As the words of the old song go, “Breaking up is hard to do”.
This can be even more so for farming families.
It is always in people’s own interest to use peaceful rather than high-conflict means to resolve relationship disputes — means such as mediation, counselling or collaborative law, unless there really is no alternative.
Litigation can be a very long, drawn out and costly process, and will not necessarily provide solutions that are best for the parties concerned, or the future of the farm.
When a couple’s marriage has irretrievably broken down, and they have exhausted counselling, mediation etc, they can agree the terms upon which they wish to live separately, and enter into a form of contract called a Separation Agreement.
Both parties must consent to the terms of separation.
It is advisable that both parties swear an Affidavit of Means setting out their income, assets etc, prior to entering into a Deed of Separation. It is a legally binding contract setting out the parties’ rights and obligations to the other.
It is essential that both parties receive independent legal advice.
Issues that can be included in a Deed of Separation are custody, access to the children, maintenance arrangements, division of property, Succession Act rights, the debts and liabilities of both parties, and taxation issues of both parties.

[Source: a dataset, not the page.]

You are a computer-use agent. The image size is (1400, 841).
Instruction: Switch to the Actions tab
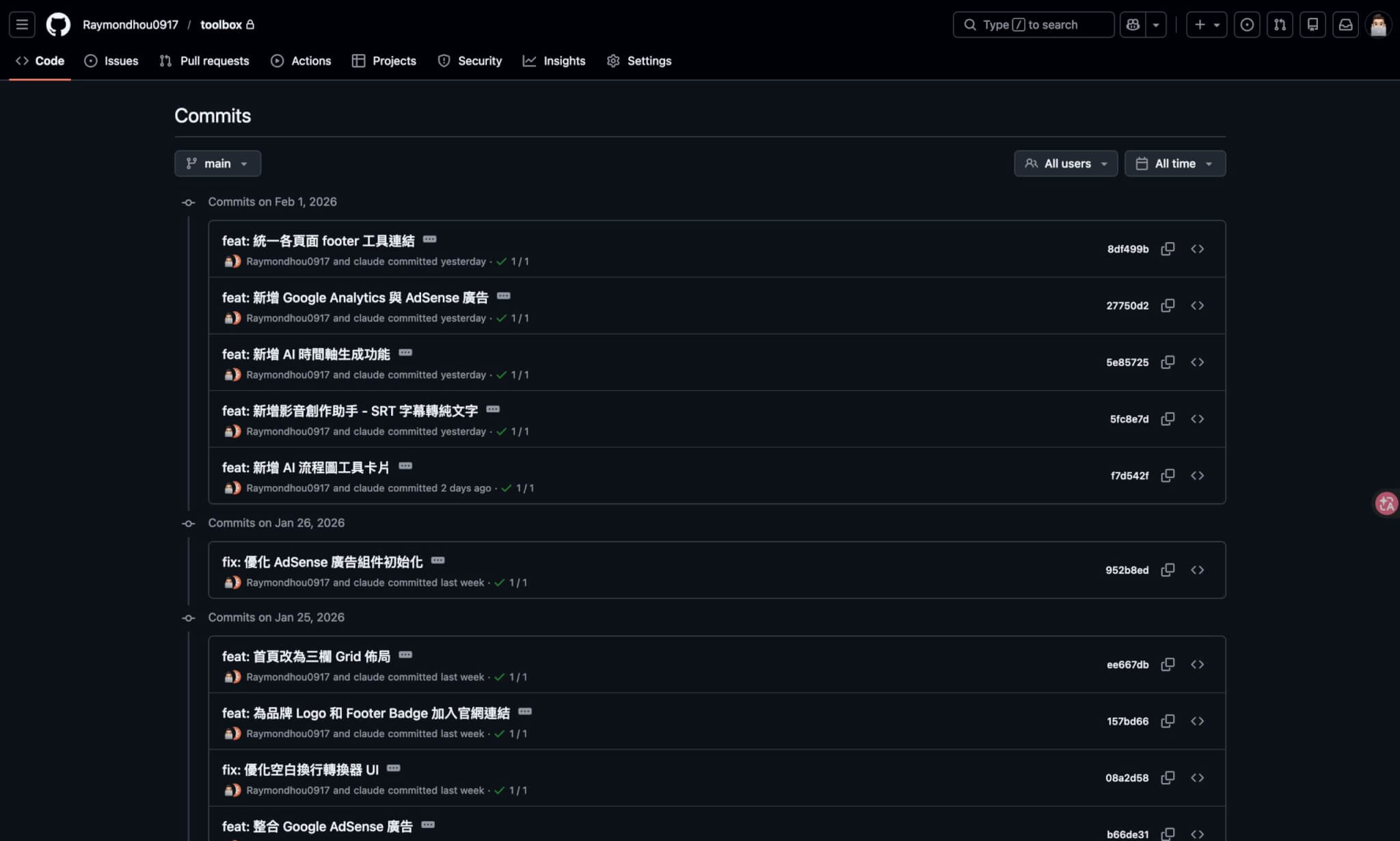pos(301,61)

A separation cannot deal with matters arising as a result of a pension, and an application will have to be made to court for any Pension Adjustment Order.
Couples breaking up tend to link parenting of their children with the division of assets. Those two things should be kept separate, and not be used as a weapon. The sooner people start to separate those two things in their minds, the better.
In many cases, the biggest issue is payment of maintenance. Typically, this centres on ensuring that spouses have enough money to live on, and have a roof over their head.
Do not neglect your financial obligations. Ensure you honour your maintenance commitments.
Be realistic about how your financial situation is going to be resolved. You are trying to set up two houses, when you separate. Most of the time, there are children involved, and both parties’ standard of living is going to be diminished.
Where there is no agreement between spouses as to the details of a Separation Agreement, an Application can be made to the Court to decide what the terms should be. This is called a Decree of Judicial Separation.
A division of assets such as farmland, finances, maintenance, custody of children is covered in this, either by mutual agreement or according to the Court’s decision.
It is not the case that a family farm would automatically have to be sold, if the marriage breaks down. The situation and facts will be different in each case.
The contribution of each spouse will be taken into account, including the financial and personal contribution of each party within the marriage and family, particularly where there are children.
The length of the relationship and marriage is also given weight, together with the ongoing financial prospects and ability of each individual spouse.
The registered owner will generally retain ownership, unless the spouse can show that circumstances are such that the Court should make a Property Adjustment Order to divide the farm — for example, where one spouse must leave the family home, and there are insufficient funds for them to acquire another home without the sale of some of the farm property.
The Court may divide the property, or direct that part of the property must be sold.
Courts are generally reluctant to force a sale of the farm, unless there are no other assets, especially if the farm is viable.
Farmers always want to know how this works, but the reality is that there are no hard and fast rules.
The bottom line is that the Court has significant discretion as to how assets are dealt with on separation and divorce.
Where there are children involved, the Courts will at all times ensure that “the best interest” of the children is the basis for the decisions made.
It is always better to try to agree all or as many matters as possible between you and your spouse, especially when a family farm is involved, rather than leaving a judge decide.
At the end of the day, you know your farming business better than anyone.